USD/JPY eases from two-month highs near 111.45 amid worsening mood

  • USD/JPY pulls back amid the return of risk-off trades, as dual-energy crisis intensifies.
  • US dollar retreats with Treasury yields, hawkish Fedspeak still underpin.
  • The pair at the mercy of the dynamics in yields, risk trends ahead of Powell.

USD/JPY is off the two-month highs of 111.43, although holds well above the 111.00 level, as investors look forward to Fed Chair Jerome Powell’s testimony for fresh trading insights.

The pullback in the spot comes in the wake of a turnaround in the risk sentiment, as the European stocks take a hit amid intensifying energy crisis in the Euro area and China. Soaring gas and oil prices have triggered an energy crisis in Europe, with governments warning of blackouts and factories being forced to shut.

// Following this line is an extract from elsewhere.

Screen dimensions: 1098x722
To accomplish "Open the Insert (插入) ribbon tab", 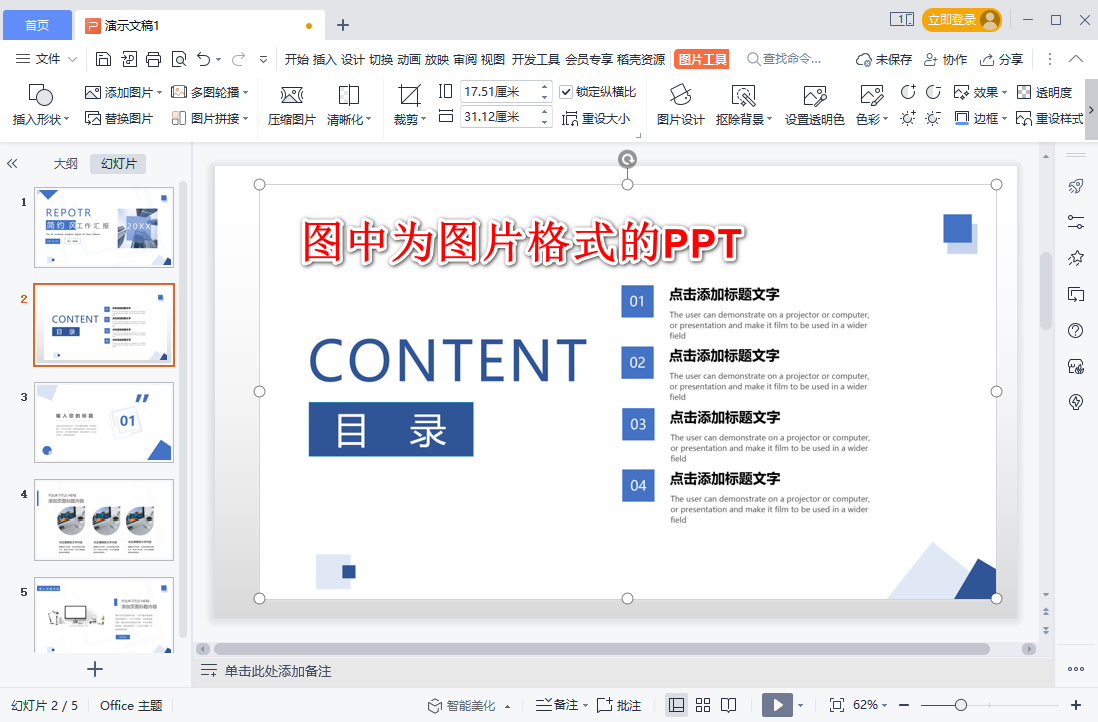I will click(x=324, y=60).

On the other hand, China struggles with power outages.

The worsening market mood has revived the demand for the US Treasuries, checking the surge in the Treasury yields across the curve.

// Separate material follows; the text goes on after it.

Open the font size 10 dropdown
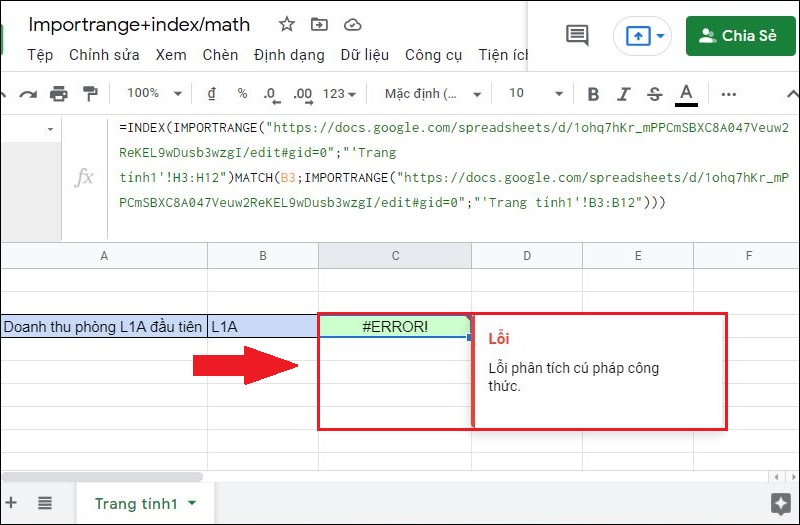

Earlier on, USD/JPY rallied hard, tracking the relentless rise in the US yields amid Fed’s hawkish shift, with markets now pricing in a sooner-than-expected rate lift-off.

The latest hawkish comments from the Fed’s policymakers also lent support to the yields. The surge in the US rates, prompted a fresh advance in the US dollar, supporting the gains in the major.

The benchmark 10-year Treasury yields jumped to three-month highs of 1.55% before retreating to 1.53%, where it now wavers.

Looking ahead, the broader market sentiment and the dynamics in the yields will continue to have a significant impact on USD/JPY.

At the time of writing, USD/JPY is trading at 111.27, still adding 0.27% on the day.